Si des pays ont une culture d’accueil et une politique migratoire avancée, d’autres sont au tout début du chemin. De ce point de vue, Il apparaît clair que de nombreux gouvernements peineront à mettre en pratique les mesures stipulées dans le pacte. Les contraintes électorales prenant parfois le dessus sur la mise en place de politiques courageuses, les dirigeants se contenteront pour l’instant de mesures « légères » pour éviter de « choquer » leur électorat.
Faudrait-il pour autant être pessimiste ? De mon point de vue, non, et ce pour plusieurs raisons. Tout d’abord, même les pays absents à Marrakech sont pour la plupart des pays qui ont contribué à la réflexion et à l’élaboration du document et qui n’ont finalement pas procédé à une ratification formelle.
Ensuite, le pacte pose un cadre de référence nécessaire et jusque-là manquant pour traiter la question migratoire et ses différents aspects humain, économique, sociale, politique et sécuritaire.
Enfin, il s’agit d’une feuille de route ambitieuse dont la transposition au niveau nationale prendra peut être du temps mais restera, néanmoins, possible et envisageable.
Toutefois, le pacte reste un document formel fait par tous pour tous, ce qui est certes un avantage non négligeable, car cela permet d’apporter un certain consensus. Mais il est utile de rappeler que la question migratoire ne peut être sérieusement abordée sans la prise en compte de deux éléments transversaux qui sont la dimension humaniste car au-delà des chiffres il s’agit avant tout de vies humaines et puis la nécessité d’un traitement régional voire local de cette question puisque, comme nous le savons, a chaque pays ses spécificités politiques, culturelles, géographiques, religieuses, etc. La création de l’Observatoire africain pour la migration et le développement va dans ce sens car, comme l’explique le MAECI Nasser Bourita, il vise à, « écrire notre propre histoire de la migration africaine ».

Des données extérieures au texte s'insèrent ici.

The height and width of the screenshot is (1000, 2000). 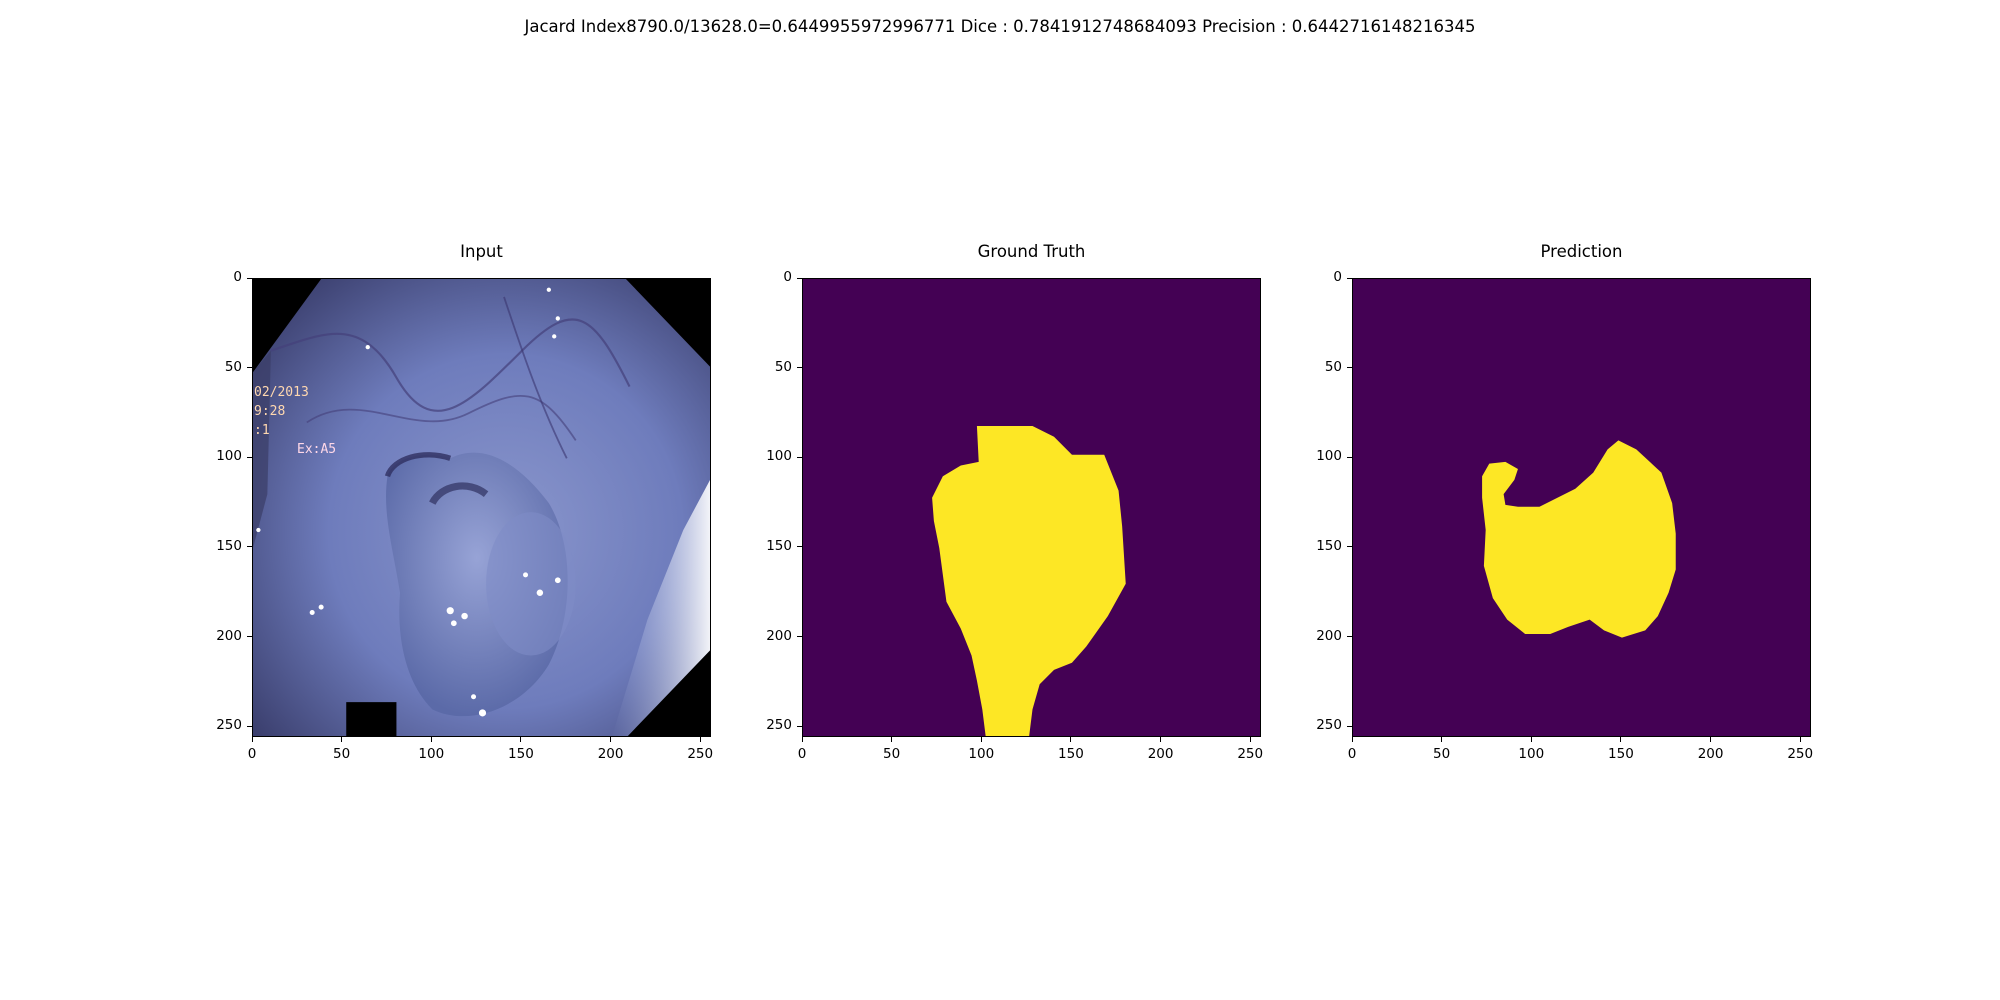 What do you see at coordinates (482, 252) in the screenshot?
I see `panel-title-input: Input` at bounding box center [482, 252].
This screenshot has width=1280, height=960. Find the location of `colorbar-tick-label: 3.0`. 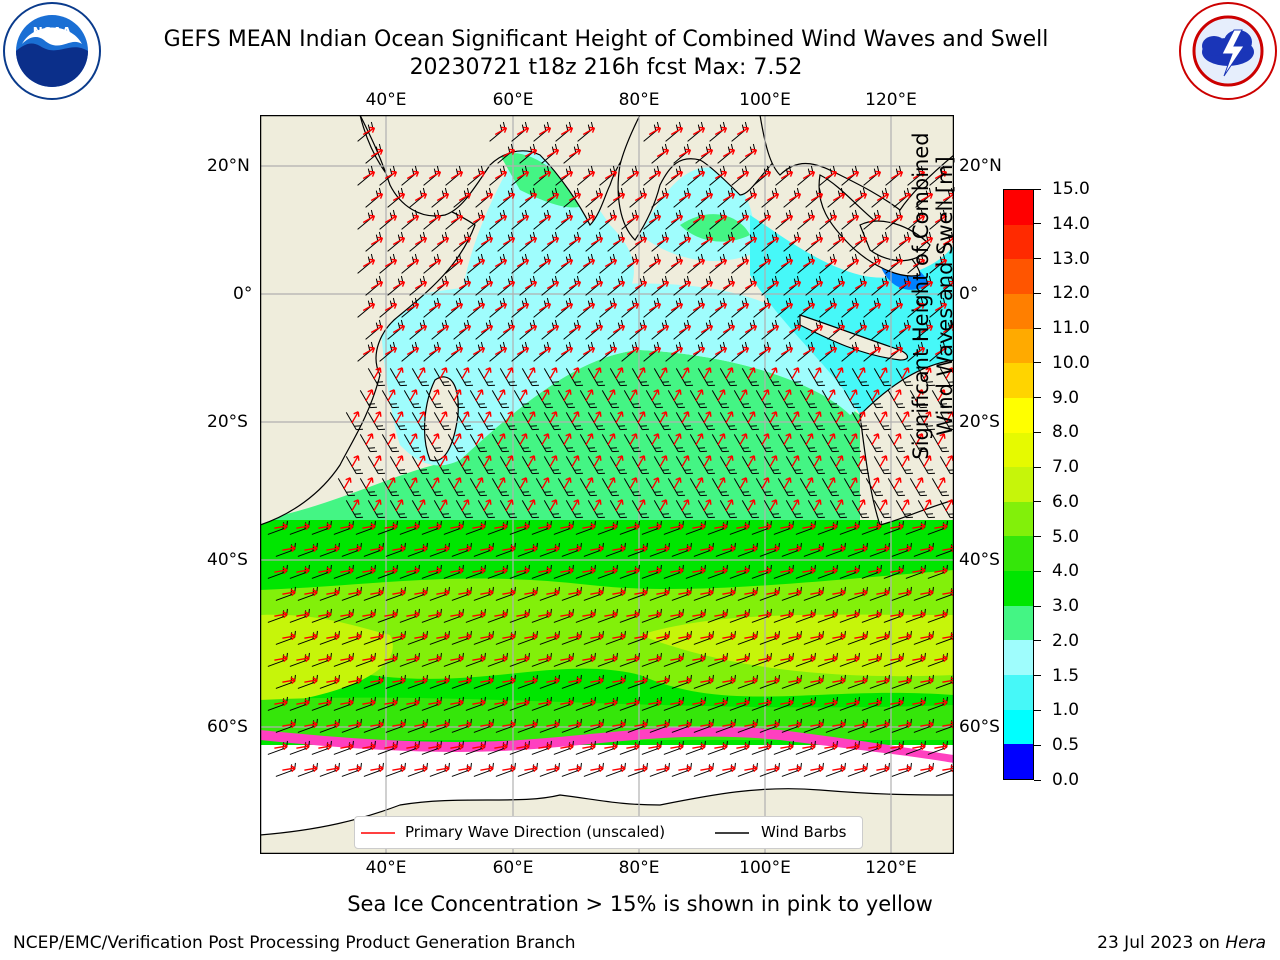

colorbar-tick-label: 3.0 is located at coordinates (1066, 606).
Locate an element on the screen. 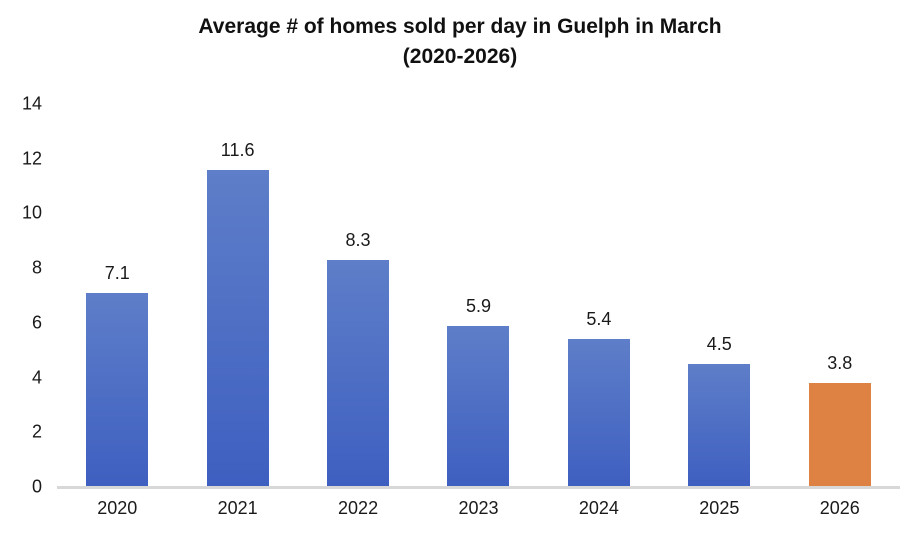  y-tick-label-8: 8 is located at coordinates (36, 268).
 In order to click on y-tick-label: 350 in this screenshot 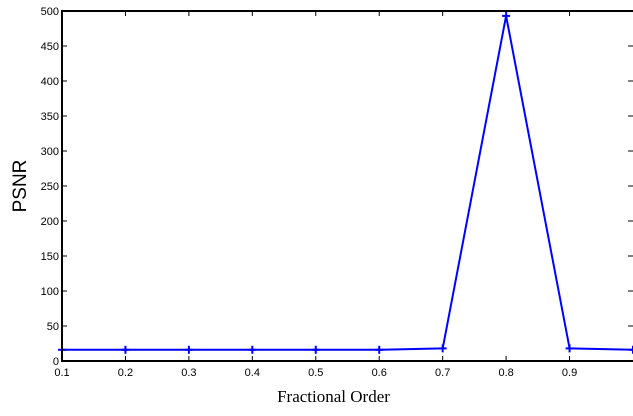, I will do `click(50, 117)`.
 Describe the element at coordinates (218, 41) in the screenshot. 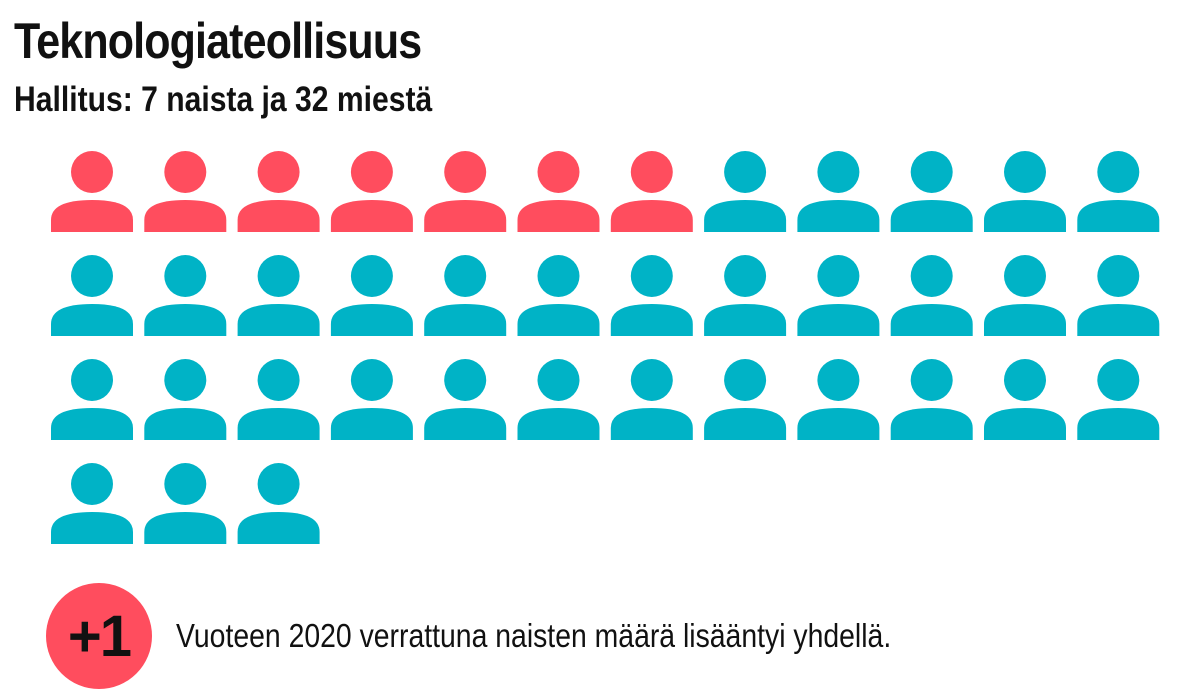

I see `chart-title: Teknologiateollisuus` at that location.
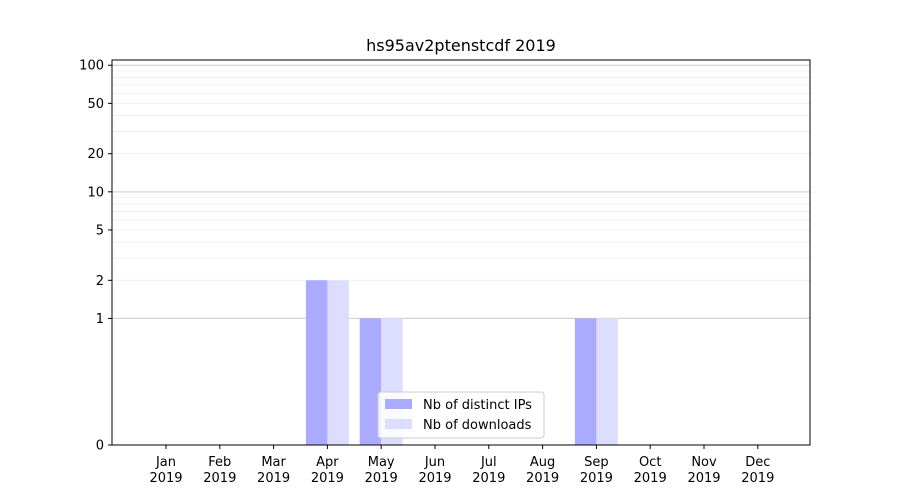  Describe the element at coordinates (100, 446) in the screenshot. I see `y-tick-label: 0` at that location.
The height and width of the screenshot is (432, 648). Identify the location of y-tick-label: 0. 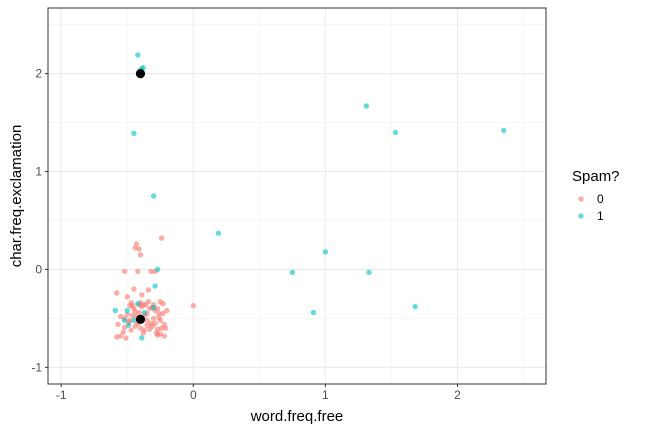
(38, 269).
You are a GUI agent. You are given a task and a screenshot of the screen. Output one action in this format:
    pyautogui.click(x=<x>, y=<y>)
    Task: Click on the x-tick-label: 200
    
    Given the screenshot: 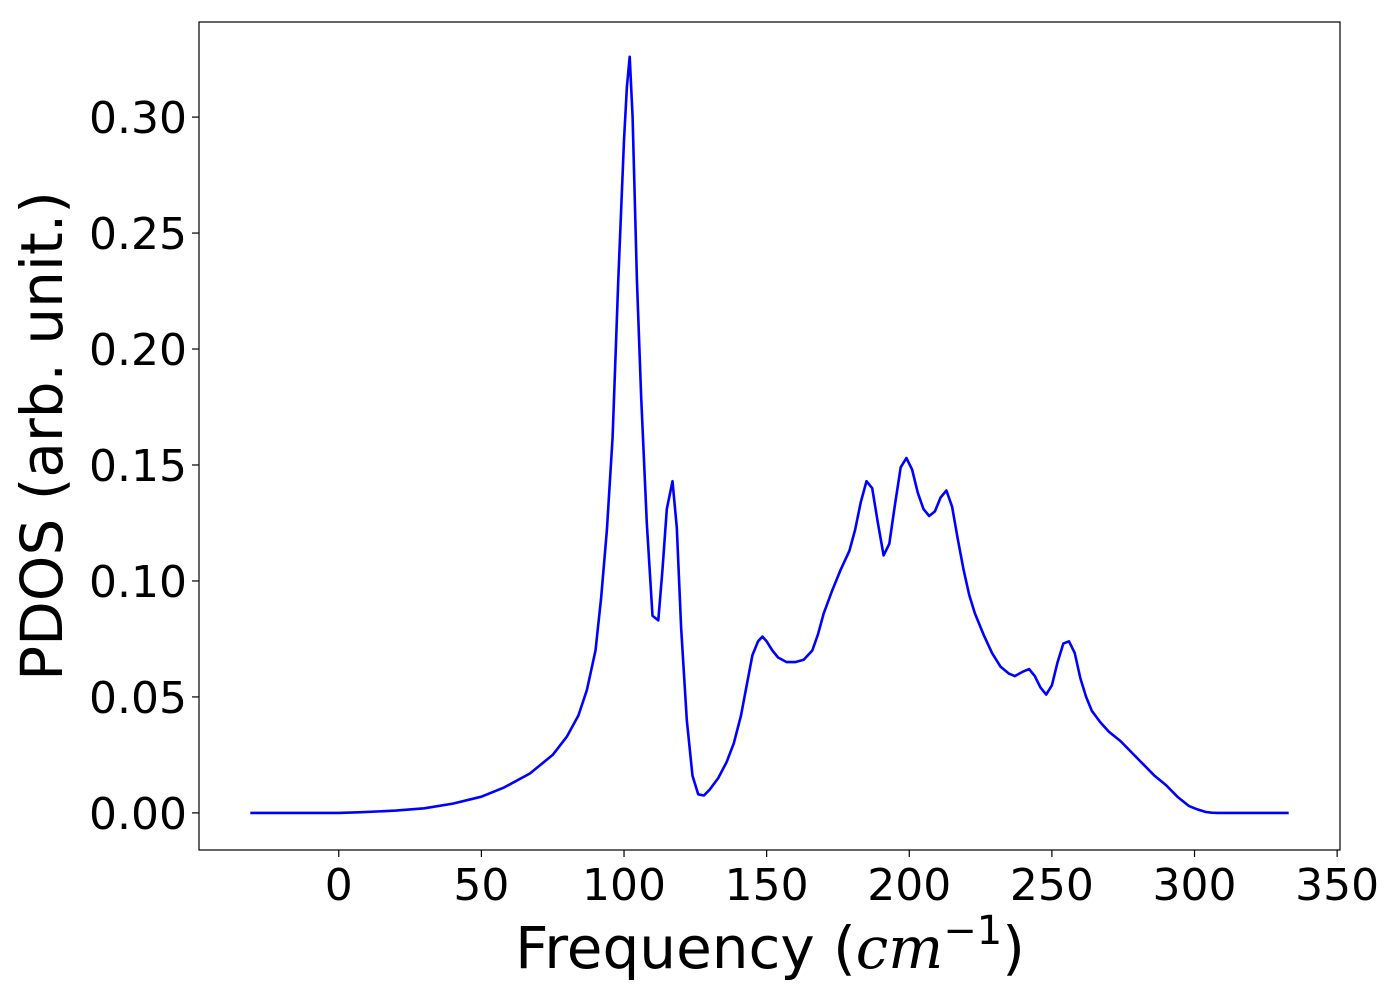 What is the action you would take?
    pyautogui.click(x=909, y=886)
    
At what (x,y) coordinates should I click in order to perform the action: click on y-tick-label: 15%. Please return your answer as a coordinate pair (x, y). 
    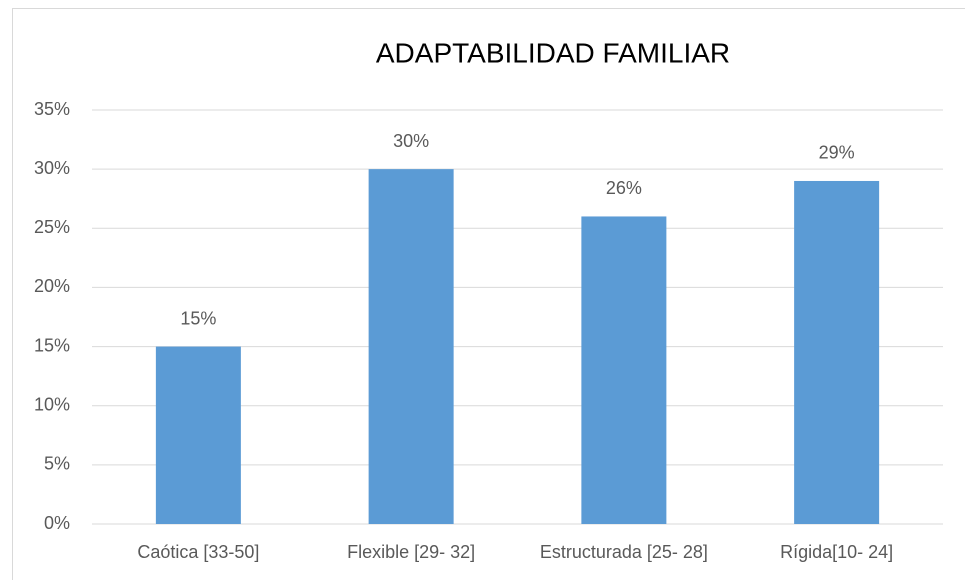
    Looking at the image, I should click on (52, 345).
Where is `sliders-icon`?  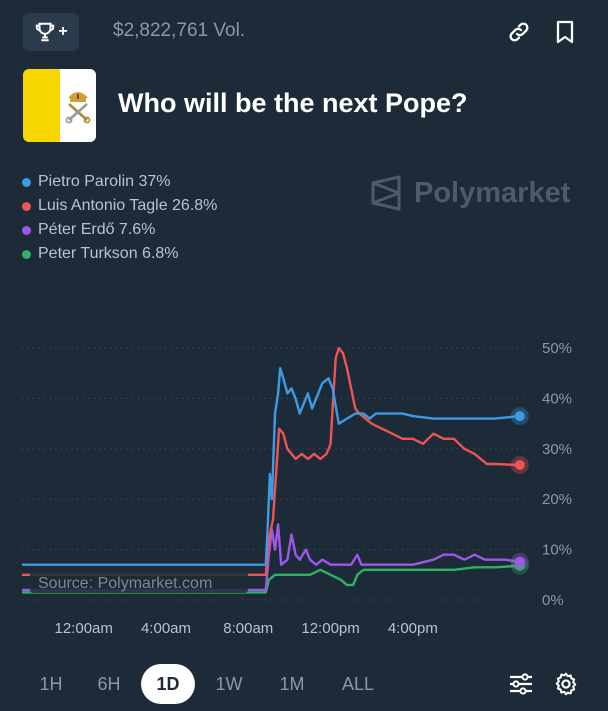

Le rôle de la société civile dans toutes ses composantes et des médias apparaît plus que jamais important et indispensable. D’une part afin d’œuvrer pour le changement de la perception négative du phénomène migratoire et le ramener à sa réalité qui est celle d’un phénomène naturel qui a toujours existé et qui a très fortement contribué au développement de la société humaine de tous temps et ceci dans le but de contrer les propagandes populistes qui « diabolisent » la migration et stigmatisent les migrants et d’autre part pour faire pression sur les gouvernements pour la mise en œuvre effective des mesures énoncées dans le pacte pour le bien de tous.